Analyse UFAPEC 2008 par M-N. Tenaerts

33.08/ Les corps du XXIe siècle

Introduction


Les attitudes dites provocantes, les tenues vestimentaires, les accessoires de modes sont réglementés dans bien des lieux, que ce soit de manière explicite ou implicite. Il convient, selon les principes normatifs en vigueur dans nos sociétés, d’être en adéquation avec les attentes du groupe, du monde du travail ou de l’institution en présence. Dans les écoles, il en est de même : le règlement d’ordre intérieur proscrit certaines tenues (et donc en privilégie d’autres) qu’elles considèrent parfois comme des excentricités de la part des élèves, des attitudes provocantes que l’institution se donne en droit de réguler et de réglementer.

Le corps, tel qu’il s’affiche dans ce début de XXIe siècle, nous amène à poser la question de l’évolution croissante des mœurs, du changement concernant les comportements normatifs mais encore suscite de vifs débats sur les tenues à adopter, les comportements à exclure en société ou encore la façon dont chaque individu se doit de se comporter, soit de réglementer son idiosyncrasie(1) . Dans une analyse des mutations opérées sur le corps mais aussi par le corps, nous avons pour objectif de croiser les regards théoriques qui se sont penchés sur le sujet mais aussi de voir les évolutions marquées depuis les années 1960, autrement dit, depuis la période à laquelle on attribue la « libération des corps ».

Corps et sciences sociales

Le corps est-il un objet des sciences sociales ? Des auteurs tels qu’Emile Durkheim ont répondu négativement à cette question et tenaient pour argumentaire que le corps ressort du savoir biologique et est donc réservé à la médecine. Marcel Mauss quant à lui y découvre des diversités dans les « techniques du corps ». Ces techniques varient avec les sociétés, les éducations, les convenances et les modes, les prestiges(2) . Par exemple, la position adoptée dans l’acte de reproduction diffère considérablement selon les sociétés. Il ouvre ainsi la voie à l’étude du corps, non pas dans une perspective telle que la percevait Durkheim mais bien comme une construction sociale et culturelle(3) . En effet, pour Jean-Claude Kaufmann, dans l’étude du corps, les effets de contexte tiennent une importance prépondérante. Selon ce sociologue, « les transformations ne peuvent être appréhendées sans prendre en compte les mutations plus larges, morales et idéologiques d’une part, économique et technique de l’autre. Le statut de la sexualité, par exemple, n’a pas été sans effet sur les représentations des corps : avec la baisse de l’influence de l’Eglise dans les pays occidentaux, la condamnation religieuse portée sur le sexe a pratiquement disparu.(4) » On remarque ainsi que si le corps est mis sur l’avant de la scène dans nos sociétés contemporaines, c’est en fonction du déroulement de l’histoire et de l’avancée technique réalisée.

Pour Pierre Bourdieu, sociologue français, il est sans nul doute que le corps est important dans l’analyse des relations sociales. « Il est à peine besoin de rappeler […] que le corps dans ce qu’il a de plus naturel en apparence, c'est-à-dire dans les dimensions de sa conformation visible (volume, taille, poids, etc.) est un produit social, la distribution inégale entre les classes des propriétés corporelles s’accomplissant à travers différentes médiations telles que les conditions de travail (avec les déformations, maladies voire mutilations qui en sont corrélatives) et les habitudes en matière de consommation […] »(5)

Exercices:
A: D'après l'analyse sur les corps du XXIe siècle, de quel savoir le corps relève-t-il selon Emile Durkheim ?
B: Reproduisez mot pour mot le passage de l'analyse sur les corps du XXIe siècle qui va de « 33.08/ Les corps » jusqu'à « et de réglementer. » inclus.

Enregistrements conservés:
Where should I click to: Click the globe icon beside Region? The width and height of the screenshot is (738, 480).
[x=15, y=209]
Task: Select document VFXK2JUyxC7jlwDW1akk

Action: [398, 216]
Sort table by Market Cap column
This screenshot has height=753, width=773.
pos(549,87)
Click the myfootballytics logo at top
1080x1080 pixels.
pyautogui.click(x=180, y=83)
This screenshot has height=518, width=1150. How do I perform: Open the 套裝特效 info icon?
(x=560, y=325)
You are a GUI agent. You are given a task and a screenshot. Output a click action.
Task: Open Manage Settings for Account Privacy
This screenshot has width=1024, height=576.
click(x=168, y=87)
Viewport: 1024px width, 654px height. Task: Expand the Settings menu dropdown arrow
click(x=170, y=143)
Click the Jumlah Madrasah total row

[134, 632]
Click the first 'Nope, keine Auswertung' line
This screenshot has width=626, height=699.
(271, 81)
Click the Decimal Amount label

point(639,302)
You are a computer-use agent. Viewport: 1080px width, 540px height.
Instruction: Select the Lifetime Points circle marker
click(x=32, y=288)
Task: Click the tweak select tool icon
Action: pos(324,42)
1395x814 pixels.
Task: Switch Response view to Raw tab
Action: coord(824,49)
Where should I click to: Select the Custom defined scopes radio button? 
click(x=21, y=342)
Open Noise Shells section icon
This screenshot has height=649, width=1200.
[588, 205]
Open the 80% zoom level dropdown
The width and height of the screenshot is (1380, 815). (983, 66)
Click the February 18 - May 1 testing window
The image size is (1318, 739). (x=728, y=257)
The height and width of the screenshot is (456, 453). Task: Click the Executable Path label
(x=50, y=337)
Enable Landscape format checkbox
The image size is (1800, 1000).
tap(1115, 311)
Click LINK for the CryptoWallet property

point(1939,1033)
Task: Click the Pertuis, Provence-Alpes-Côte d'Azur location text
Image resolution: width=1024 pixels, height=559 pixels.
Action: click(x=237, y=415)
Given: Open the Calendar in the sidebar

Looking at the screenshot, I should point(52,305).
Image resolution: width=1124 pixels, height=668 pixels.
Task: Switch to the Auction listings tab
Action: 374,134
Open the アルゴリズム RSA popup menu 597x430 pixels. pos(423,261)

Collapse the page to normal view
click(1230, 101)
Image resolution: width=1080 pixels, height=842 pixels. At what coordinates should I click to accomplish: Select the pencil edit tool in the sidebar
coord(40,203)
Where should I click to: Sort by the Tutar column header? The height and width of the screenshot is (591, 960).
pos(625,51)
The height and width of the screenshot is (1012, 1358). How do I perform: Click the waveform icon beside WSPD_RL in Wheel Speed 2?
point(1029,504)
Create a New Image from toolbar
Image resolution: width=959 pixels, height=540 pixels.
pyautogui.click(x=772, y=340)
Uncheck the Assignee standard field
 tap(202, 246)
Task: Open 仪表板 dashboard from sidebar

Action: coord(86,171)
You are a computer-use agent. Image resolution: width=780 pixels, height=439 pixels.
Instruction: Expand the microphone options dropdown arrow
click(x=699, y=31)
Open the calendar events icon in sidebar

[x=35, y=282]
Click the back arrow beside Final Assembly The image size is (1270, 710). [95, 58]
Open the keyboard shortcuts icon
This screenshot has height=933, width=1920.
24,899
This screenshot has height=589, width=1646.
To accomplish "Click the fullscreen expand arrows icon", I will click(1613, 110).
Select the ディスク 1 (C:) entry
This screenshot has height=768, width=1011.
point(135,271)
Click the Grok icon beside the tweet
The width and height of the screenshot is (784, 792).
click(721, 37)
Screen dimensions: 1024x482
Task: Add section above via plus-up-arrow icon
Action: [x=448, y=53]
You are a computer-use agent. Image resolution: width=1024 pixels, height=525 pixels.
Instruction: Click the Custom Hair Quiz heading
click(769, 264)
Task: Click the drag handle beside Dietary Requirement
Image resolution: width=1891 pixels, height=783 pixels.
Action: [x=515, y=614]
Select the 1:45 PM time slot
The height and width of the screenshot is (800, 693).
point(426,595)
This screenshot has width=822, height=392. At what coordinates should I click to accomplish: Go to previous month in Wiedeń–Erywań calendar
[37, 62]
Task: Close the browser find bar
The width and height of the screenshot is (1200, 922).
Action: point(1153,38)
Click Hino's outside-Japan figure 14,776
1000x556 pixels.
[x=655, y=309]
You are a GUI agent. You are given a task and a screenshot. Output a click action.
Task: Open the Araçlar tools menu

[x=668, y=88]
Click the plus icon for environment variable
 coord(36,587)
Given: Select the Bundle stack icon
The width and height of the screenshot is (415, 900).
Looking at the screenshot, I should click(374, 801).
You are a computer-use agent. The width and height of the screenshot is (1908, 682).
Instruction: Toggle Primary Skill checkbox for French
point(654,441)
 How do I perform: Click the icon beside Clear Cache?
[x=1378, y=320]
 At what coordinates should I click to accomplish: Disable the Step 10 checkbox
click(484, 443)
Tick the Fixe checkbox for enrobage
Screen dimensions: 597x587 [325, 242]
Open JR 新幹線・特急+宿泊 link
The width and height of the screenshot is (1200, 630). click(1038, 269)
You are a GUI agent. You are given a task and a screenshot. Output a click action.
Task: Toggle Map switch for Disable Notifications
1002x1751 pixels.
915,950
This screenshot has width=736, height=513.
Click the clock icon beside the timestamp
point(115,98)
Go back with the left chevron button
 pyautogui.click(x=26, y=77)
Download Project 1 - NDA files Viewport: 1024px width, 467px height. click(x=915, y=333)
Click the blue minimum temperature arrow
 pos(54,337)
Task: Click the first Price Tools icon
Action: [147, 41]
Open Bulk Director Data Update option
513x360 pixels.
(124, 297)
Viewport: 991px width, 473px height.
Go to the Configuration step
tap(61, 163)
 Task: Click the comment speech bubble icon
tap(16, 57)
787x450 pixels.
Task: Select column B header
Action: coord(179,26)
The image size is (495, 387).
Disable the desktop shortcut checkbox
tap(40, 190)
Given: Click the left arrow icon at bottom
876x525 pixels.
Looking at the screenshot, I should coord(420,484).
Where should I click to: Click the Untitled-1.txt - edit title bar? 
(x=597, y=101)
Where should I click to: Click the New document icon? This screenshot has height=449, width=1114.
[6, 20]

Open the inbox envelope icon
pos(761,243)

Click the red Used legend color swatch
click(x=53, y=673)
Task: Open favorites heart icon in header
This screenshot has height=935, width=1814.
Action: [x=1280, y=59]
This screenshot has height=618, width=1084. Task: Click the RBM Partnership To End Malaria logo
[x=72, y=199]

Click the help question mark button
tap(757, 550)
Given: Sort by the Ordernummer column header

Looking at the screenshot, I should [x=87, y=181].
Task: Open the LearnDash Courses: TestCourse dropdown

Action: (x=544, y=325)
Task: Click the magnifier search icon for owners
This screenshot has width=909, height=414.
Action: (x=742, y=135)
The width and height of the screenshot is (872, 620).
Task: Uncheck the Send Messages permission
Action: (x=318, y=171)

Corrigés:
A: Du savoir biologique, ce qui le réserve à la médecine.

B:
33.08/ Les corps du XXIe siècle

Introduction


Les attitudes dites provocantes, les tenues vestimentaires, les accessoires de modes sont réglementés dans bien des lieux, que ce soit de manière explicite ou implicite. Il convient, selon les principes normatifs en vigueur dans nos sociétés, d’être en adéquation avec les attentes du groupe, du monde du travail ou de l’institution en présence. Dans les écoles, il en est de même : le règlement d’ordre intérieur proscrit certaines tenues (et donc en privilégie d’autres) qu’elles considèrent parfois comme des excentricités de la part des élèves, des attitudes provocantes que l’institution se donne en droit de réguler et de réglementer.